Atlantic Council's Turkish links cast shadow over Washington think tank industry

The Atlantic Council (AC), one of Washington D.C.'s best-known think tanks, has been in the news once again for its questionable panels, articles and ties to foreign governments. 

The Washington Free Beacon website published an article by its editor-in-chief Eliana Johnson on Friday analysing the AC's recent murky history with lobbyists and autocratic foreign leaders.

The piece is quite damning. It starts with a reminder to readers that it was the AC's president Fred Kempe and AC members who were going into an off-the-record meeting in May 2017 in Washington D.C. with Recep Tayyip Erdoğan as the Turkish president's bodyguards were “attacking a crowd of protesters outside the Turkish ambassador’s residence”.
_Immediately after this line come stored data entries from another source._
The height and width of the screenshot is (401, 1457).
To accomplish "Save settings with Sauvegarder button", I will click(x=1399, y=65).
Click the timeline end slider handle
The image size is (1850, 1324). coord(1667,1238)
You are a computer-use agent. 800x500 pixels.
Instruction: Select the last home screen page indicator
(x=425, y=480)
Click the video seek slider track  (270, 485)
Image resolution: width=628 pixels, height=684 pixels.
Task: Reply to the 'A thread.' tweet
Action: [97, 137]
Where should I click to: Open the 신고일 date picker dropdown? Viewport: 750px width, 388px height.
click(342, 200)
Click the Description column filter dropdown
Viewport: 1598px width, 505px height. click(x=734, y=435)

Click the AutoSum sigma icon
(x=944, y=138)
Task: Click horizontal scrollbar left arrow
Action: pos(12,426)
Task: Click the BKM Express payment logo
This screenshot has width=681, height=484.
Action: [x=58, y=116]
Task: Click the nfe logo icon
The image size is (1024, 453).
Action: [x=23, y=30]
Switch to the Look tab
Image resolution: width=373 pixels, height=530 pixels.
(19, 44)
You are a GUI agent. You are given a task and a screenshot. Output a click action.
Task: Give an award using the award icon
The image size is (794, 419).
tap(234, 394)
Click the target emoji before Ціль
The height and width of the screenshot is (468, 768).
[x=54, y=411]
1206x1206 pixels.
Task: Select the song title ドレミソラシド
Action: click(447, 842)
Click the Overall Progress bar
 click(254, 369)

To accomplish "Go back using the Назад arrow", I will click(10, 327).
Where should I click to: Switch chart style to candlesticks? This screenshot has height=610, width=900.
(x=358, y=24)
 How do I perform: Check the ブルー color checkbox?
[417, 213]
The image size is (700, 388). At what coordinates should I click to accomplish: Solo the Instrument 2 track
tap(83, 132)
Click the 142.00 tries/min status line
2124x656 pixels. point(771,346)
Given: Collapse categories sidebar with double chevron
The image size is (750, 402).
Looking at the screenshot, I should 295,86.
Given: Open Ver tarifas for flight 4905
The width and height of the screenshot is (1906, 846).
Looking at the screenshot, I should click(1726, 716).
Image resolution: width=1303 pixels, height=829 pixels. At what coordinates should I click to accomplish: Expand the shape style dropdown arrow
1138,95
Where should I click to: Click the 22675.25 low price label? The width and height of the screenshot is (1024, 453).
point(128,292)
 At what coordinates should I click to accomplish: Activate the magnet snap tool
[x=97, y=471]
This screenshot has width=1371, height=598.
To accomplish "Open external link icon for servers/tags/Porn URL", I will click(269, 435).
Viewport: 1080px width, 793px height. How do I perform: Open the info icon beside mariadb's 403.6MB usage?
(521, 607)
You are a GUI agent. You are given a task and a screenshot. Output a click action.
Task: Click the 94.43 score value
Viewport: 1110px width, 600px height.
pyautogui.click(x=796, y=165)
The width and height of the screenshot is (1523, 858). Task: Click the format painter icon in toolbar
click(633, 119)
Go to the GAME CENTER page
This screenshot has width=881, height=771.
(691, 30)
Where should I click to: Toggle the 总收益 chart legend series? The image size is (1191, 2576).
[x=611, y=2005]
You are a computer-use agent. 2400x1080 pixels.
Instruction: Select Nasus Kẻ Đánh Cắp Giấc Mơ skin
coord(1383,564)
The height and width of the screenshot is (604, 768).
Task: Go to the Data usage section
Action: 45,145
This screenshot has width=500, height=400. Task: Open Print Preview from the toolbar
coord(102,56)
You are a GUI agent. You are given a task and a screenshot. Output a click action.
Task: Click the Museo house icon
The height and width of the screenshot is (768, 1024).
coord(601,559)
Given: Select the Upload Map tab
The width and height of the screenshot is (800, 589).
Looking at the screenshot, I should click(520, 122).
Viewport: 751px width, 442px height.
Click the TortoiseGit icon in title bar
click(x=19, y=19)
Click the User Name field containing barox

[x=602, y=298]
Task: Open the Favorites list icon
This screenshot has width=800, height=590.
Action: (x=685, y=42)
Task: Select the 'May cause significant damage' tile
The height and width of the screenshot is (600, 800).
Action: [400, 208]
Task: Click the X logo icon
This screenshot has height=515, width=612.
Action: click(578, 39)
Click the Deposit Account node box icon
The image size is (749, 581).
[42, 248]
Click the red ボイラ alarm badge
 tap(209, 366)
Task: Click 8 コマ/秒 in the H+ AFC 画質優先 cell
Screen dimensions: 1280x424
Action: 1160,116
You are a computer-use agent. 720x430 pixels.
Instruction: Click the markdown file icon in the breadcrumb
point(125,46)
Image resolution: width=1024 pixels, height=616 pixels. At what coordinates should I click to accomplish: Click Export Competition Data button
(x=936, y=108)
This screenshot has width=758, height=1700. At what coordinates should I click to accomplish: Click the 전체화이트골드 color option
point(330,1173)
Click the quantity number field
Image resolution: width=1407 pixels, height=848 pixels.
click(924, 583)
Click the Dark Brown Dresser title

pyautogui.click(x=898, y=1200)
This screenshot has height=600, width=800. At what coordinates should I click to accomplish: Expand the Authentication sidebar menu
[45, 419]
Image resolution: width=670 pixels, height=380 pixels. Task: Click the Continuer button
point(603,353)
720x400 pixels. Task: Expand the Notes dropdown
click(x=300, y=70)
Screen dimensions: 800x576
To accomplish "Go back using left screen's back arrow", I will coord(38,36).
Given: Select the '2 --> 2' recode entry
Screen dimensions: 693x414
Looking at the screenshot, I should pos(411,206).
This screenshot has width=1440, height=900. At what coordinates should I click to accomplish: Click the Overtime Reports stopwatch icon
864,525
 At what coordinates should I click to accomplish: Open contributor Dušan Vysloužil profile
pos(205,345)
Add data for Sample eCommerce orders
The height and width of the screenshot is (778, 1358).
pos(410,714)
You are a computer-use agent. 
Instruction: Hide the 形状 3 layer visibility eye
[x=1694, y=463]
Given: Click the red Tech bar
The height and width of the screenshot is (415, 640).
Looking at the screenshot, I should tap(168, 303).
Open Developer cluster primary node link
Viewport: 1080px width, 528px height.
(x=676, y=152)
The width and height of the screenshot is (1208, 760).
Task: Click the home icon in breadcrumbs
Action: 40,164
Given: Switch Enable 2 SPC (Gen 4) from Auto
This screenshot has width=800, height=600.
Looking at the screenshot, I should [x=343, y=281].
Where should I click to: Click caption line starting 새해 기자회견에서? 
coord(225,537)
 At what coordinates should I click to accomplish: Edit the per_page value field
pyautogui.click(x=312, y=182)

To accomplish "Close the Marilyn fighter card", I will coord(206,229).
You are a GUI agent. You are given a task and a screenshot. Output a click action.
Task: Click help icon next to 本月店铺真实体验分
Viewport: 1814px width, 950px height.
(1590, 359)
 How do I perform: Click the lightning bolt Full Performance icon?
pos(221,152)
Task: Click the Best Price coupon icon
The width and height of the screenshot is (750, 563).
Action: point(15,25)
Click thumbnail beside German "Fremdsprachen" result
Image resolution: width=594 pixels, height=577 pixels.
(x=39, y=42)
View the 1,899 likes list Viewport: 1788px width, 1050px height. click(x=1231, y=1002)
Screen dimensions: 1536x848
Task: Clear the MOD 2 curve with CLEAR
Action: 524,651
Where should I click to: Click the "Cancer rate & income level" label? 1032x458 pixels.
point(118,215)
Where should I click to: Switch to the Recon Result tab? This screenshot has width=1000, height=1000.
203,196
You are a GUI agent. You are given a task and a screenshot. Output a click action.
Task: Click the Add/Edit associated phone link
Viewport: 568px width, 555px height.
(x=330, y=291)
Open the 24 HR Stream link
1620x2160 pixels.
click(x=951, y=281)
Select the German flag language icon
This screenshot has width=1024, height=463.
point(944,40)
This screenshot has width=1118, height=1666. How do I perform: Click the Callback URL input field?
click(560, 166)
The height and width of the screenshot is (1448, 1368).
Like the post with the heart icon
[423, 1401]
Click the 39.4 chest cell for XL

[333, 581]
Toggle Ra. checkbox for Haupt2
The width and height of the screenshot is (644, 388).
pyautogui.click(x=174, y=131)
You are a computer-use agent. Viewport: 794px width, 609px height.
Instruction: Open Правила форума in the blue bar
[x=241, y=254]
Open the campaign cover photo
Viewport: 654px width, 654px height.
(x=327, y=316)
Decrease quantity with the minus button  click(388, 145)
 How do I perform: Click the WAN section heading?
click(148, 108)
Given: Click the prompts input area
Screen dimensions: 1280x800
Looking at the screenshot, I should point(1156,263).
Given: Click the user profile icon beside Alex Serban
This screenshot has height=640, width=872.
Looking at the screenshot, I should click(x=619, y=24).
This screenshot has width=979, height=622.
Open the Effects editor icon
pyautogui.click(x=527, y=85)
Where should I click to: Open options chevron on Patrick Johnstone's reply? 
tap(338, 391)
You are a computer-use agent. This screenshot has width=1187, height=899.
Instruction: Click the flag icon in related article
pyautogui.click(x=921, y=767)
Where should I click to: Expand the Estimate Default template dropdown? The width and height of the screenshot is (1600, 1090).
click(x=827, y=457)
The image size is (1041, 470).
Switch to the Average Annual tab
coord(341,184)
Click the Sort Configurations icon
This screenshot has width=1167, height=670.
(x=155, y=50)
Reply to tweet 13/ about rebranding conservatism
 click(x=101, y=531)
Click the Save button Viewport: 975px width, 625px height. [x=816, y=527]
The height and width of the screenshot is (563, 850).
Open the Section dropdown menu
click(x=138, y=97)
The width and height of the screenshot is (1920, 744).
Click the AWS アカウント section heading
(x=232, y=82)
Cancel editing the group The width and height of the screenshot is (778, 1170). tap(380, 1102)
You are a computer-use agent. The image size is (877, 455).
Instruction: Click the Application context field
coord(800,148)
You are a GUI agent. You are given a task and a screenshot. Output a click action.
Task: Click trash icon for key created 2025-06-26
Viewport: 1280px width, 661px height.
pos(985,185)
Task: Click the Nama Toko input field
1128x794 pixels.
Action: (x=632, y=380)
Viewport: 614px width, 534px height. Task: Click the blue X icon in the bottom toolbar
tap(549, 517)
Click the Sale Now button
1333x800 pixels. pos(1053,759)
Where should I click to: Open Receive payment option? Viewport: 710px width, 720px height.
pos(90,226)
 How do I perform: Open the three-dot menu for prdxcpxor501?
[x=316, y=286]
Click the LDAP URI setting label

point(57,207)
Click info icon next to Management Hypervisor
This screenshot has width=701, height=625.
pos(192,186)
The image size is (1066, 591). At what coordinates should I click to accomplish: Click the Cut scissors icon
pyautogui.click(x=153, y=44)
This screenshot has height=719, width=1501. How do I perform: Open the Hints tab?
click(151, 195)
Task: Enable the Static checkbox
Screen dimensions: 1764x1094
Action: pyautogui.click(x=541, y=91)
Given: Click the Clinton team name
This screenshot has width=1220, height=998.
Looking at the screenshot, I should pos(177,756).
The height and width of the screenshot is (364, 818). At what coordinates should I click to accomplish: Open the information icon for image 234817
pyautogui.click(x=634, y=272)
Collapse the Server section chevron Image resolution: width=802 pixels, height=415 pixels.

The AC continued its meetings with Turkish officials and lobbyists to do their PR, even after the assaults and as the Turkish authorities continued to arrest, beat, torture and crackdown on domestic critics of the government. Since 2017, Turkish officials were continuously hosted by the AC’s polite moderators, who neglected to ask their guests any questions on human rights issues.

The AC’s publications on Turkey “sidestep some of the most contentious issues in the U.S.-Turkey relationship, including Ankara's troubled ties with Europe and the country’s adventurism in the Middle East,” Johnson said.

“In April, the organisation hosted an event featuring, among others, Erdoğan’s spokesman, İbrahim Kalın, whom Atlantic Council president Fred Kempe praised as 'an intellectual force'.… And a recent event highlighting Turkey’s 'refugee resilience' was moderated by a news anchor for TRT, Turkey’s public broadcast station, which has registered as a foreign agent in the United States.”

The AC has also partnered with the government’s Turkish Heritage Organization, a newly established Washington D.C. lobbying arm to give platforms to Turkish officials with soft-ball panels, often moderated by experts with long-time lobbying ties.

And Kempe’s relationship with Erdoğan-linked companies is so close that his own book “Berlin 1961” was promoted at a 2019 meeting organised by the Atlantic Council and Çalık Holding, a Turkish firm with close links to the Erdoğan family and which sponsored the translation of the book.

So while the AC describes itself a bipartisan think tank, its relationship with Ankara appears to be transactional: fund us and we will boost the Erdoğan government’s image in the United States. The think tank has received millions of dollars in funding from the Turkish government.

The AC has taken more money from undemocratic and corrupt governments than other American think tank, Johnson said, citing information from foreign policy analysts.

“The institution publicly discloses the money it has taken from unsavoury governments and foreign businesses and insists that money has no influence on its scholarship - a claim that insiders dispute, pointing to Turkey as an example. The think tank’s operations also provide a window into how the sausage gets made in the nation’s capital, revealing how lobbyists, government officials, wealthy donors and independent experts are often inextricably intertwined,” she said.

The AC’s PR activities have hit such a level that Washington’s respected Turkey experts, such as Henri Barkey, have called out the organisation by name on Twitter, accusing it of engaging in “such egregious behaviour” that “they damage everyone’s reputation, other think tanks & their own folks.” 

“But they probably will be laughing all the way to the bank at the Atlantic Council, Foreign Money Talks,” Barkey said.

Ahval contributor and another Turkey expert Axel Corlu, echoing Barkey’s tweet, said the AC’s activities have become so outrageous that it not only damaged its own credibility but the credibility of “the entire think tank and NGO ecosystem”.

Ahval has been covering the AC’s Turkish governmental connections for years. Last April, Ian Lynch reported:

“One of the United States’ biggest think tanks, the Atlantic Council, hosted Turkish Foreign Minister Mevlüt Çavuşoğlu in a live virtual conversation this week that amounted to little more than a public relations spot for the Turkish government. The Atlantic Council has received financial support from several Turkish state-institutions including the Turkey Army College and the Petroleum Pipeline Corporation (BOTAŞ).”

The AC appears to be making sure to give a good return for Turkish investment. In doing so, the AC is giving a bad name to the entire Washington D.C. “think tank” industry.